The proposed treaty and its potential impact on public health remain highly controversial. A WIPO open forum on the proposed treaty in March 2006 showed that differences go deep and passions run high. Industry assertions similar to Dunn’s were vigorously opposed at the forum, a meeting intended to feed the WIPO negotiating process.
Eric Noehrenberg, Director of International Trade and Market Policy at the International Federation of Pharmaceutical Manufacturers & Associations, told the WIPO forum that research and development-based industry is developing the best treatments for neglected diseases, that patents are not blocking access to essential medicines in poor countries, that compulsory licences are harmful to countries, and that the debate over flexibilities in international agreements is an “industrial policy” debate not a health policy debate. He said industry had endeavoured to provide much-needed medicines to poor countries, but has been blocked by the governments of those countries.
William Haddad, US generics industry leader and Chief Executive Officer of Biogenerics, called Noehrenberg’s remarks “false and misleading”.
“These are real crises, not patent pricing arguments,” Haddad, a former US congressional aide, said: “We need real arguments”.
William New, ª Geneva.
Protecting traditional knowledge: the San and hoodia
The holders of traditional knowledge often face a dilemma. How can they benefit from their own traditional knowledge if they don’t patent it?
Intellectual property rights are often regarded as incompatible with traditional knowledge because patents are based on innovations or discoveries and held exclusively, while traditional knowledge is collectively owned and based on prior use.
In 2003, the San indigenous people (Bushmen) and South Africa’s state research institute the Council for Scientific and Industrial Research (CSIR) reached an agreement to share any royalties from potential sales of drugs or other products derived from the hoodia plant, Hoodia gordonii, which has long been known to the San as an appetite suppressor.
It was one of the first agreements to give the holders of traditional knowledge a share of the potential profits of products derived from that knowledge. A few years earlier the plant’s active ingredient had been patented by CSIR and licensed for further development to a British company which in turn sold additional licences to Pfizer and later to food multinational Unilever.
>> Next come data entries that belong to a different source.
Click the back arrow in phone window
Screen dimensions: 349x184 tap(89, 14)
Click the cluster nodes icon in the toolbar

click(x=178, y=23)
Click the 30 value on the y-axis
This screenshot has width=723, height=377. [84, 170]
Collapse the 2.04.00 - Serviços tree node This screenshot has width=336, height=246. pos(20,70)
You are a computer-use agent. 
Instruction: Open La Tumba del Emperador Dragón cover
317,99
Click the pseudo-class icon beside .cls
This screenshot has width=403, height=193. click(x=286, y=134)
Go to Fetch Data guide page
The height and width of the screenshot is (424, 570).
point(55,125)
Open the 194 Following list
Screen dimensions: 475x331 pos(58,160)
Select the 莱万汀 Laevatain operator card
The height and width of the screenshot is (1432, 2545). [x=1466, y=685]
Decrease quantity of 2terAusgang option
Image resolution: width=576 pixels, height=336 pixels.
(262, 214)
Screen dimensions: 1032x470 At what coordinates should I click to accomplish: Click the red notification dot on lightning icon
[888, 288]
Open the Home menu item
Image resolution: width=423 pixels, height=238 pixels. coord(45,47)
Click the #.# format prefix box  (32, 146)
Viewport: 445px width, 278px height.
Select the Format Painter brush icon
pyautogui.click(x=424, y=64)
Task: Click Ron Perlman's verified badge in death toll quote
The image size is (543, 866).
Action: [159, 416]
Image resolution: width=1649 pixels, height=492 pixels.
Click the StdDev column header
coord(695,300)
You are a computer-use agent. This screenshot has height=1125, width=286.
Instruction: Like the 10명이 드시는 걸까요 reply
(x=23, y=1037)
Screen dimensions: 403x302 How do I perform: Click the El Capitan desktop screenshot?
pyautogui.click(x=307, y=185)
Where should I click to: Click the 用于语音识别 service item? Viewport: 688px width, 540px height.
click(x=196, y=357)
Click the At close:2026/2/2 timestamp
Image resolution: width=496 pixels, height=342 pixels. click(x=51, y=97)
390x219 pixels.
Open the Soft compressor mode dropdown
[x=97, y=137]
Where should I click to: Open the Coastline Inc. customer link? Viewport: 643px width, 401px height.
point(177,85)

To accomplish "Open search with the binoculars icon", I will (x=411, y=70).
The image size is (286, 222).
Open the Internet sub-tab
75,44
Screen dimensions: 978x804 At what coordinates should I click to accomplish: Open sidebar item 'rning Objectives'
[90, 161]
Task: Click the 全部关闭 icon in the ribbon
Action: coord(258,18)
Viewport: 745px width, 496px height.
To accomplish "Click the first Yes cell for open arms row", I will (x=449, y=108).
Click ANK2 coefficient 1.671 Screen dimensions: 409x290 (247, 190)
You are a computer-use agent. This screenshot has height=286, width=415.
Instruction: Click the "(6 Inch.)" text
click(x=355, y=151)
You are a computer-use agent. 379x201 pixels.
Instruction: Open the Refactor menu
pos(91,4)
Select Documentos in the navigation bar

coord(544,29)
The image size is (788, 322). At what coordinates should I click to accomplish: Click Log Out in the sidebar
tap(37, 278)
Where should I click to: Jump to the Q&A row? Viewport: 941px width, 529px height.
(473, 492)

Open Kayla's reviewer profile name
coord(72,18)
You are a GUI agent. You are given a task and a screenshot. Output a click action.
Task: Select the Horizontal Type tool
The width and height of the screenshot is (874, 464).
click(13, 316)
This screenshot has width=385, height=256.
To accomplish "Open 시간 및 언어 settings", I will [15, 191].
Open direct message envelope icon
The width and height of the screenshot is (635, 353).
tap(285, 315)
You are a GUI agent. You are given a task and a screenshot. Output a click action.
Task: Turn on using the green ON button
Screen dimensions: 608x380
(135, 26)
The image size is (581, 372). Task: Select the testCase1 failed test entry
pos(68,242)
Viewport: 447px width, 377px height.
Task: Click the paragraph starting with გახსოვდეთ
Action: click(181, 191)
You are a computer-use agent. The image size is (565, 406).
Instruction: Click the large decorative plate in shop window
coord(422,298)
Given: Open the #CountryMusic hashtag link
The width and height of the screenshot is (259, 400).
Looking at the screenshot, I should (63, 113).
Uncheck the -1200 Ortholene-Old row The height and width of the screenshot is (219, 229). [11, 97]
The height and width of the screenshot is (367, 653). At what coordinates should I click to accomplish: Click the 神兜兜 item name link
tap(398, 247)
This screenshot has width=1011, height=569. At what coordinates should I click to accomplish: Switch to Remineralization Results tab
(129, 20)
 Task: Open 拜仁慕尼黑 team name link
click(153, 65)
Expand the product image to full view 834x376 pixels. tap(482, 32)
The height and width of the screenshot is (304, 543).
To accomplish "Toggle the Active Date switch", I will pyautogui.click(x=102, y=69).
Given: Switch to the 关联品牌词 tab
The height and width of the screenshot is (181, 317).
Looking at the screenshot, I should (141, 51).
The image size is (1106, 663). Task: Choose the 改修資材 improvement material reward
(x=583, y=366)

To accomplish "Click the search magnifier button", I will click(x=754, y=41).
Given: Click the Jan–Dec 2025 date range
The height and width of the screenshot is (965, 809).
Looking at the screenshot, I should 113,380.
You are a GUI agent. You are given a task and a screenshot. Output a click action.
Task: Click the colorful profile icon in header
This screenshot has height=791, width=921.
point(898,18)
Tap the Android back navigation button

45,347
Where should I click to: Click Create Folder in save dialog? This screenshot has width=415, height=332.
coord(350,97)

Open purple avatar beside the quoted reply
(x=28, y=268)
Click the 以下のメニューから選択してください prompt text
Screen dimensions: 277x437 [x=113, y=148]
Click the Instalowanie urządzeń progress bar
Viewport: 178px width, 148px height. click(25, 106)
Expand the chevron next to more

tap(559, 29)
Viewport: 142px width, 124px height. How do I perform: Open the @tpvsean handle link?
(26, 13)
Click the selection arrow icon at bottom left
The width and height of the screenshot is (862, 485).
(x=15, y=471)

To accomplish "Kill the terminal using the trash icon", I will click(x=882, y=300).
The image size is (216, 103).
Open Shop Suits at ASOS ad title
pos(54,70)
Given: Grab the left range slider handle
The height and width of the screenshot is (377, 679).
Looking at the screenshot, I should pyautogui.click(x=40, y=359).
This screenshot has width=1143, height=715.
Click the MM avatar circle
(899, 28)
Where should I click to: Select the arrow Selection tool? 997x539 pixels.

The San also signed a profit-sharing agreement with the South African Hoodia Growers (Pty) Ltd in February 2006.
The appetite suppressant was to be commercialized into a food supplement and/or prescription medicine, with considerable financial potential, but so far no products have been launched under the profit-sharing agreement. Recently lawyers representing the San filed complaints to the governments of Switzerland and Germany about hoodia products produced outside the agreement that were being sold in those countries. They said these sales were in contravention of international agreements on biodiversity. In a letter sent in March 2006, they asked that the obligations of the Biodiversity Convention be honoured and that countries take steps to stop the sale of unauthorized hoodia products.
The San live in a region that cuts a swathe across Angola, Botswana, Namibia and South Africa. They are one of southern Africa’s most marginalized groups.